The parties agree that this Release Certificate and the Employment Agreement contain all of our agreements and understandings with respect to their subject matter, and may not be contradicted by evidence of any prior or contemporaneous agreement, except to the extent that the provisions of any such agreement have been expressly referred to in this Release Certificate or the Employment Agreement as having continued effect. It is agreed that this Release Certificate shall be governed by the laws of the State of California. If any provision of this Release Certificate or its application to any person, place or circumstance is held by a court of competent jurisdiction to be invalid, unenforceable or void, then the remainder of this Release Certificate and such provision as applied to other person, places and circumstances shall remain in full force and effect.

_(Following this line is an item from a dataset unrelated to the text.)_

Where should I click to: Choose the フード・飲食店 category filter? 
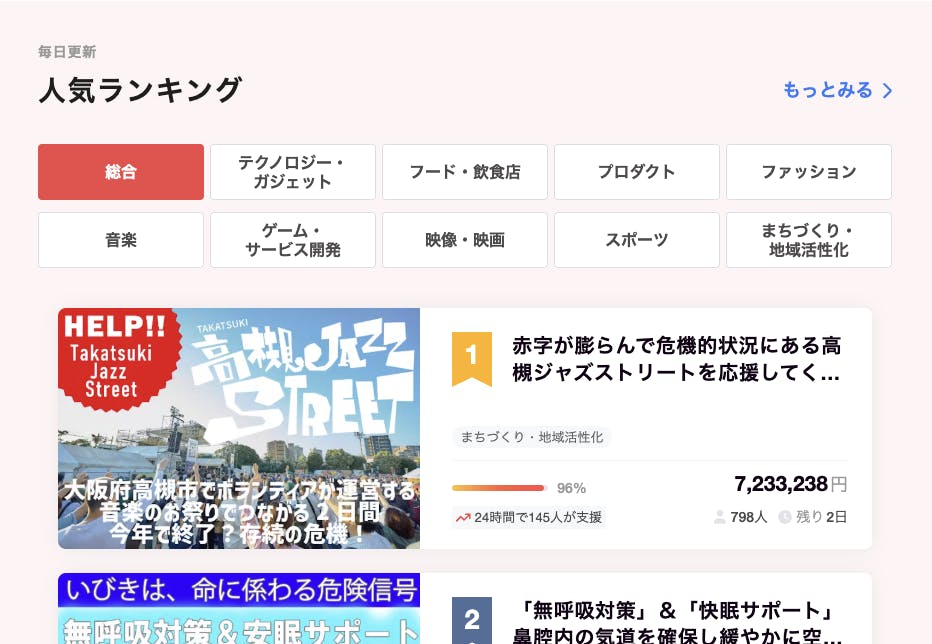pos(465,172)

Notwithstanding anything contained in this Release Certificate to the contrary, the Company acknowledges and agrees that Employee is not releasing the Company from any claims for indemnification that Employee may have against the Company arising from or related to Employee's status as an officer of the Company whether such rights to indemnification arise from the Company's Articles of Incorporation, Bylaws or by statute, contract or otherwise.
Please note that this Release Certificate may not be signed before the last day of your employment with the Company, and that your eligibility for severance benefits is conditioned upon meeting the terms set forth in your Employment Agreement.
Date:          
Employee:
QUANTUM FUEL SYSTEMS TECHNOLOGIES WORLDWIDE, INC.
By:                        Date:          
Name:          
Title:          
Footnote 1:  You further agree that because this Release Certificate specifically covers known and unknown claims, you waive your rights under Section 1542 of the California Civil Code or under any other comparable law of another jurisdiction that limits a general release to claims that are known to exist at the date of this release. Section 1542 of the California Civil Code states as follows: "A general release does not extend to claims which the creditor does not know or suspect to exist in his favor at the time of executing the release, which if known by him must have materially affected his settlement with the debtor."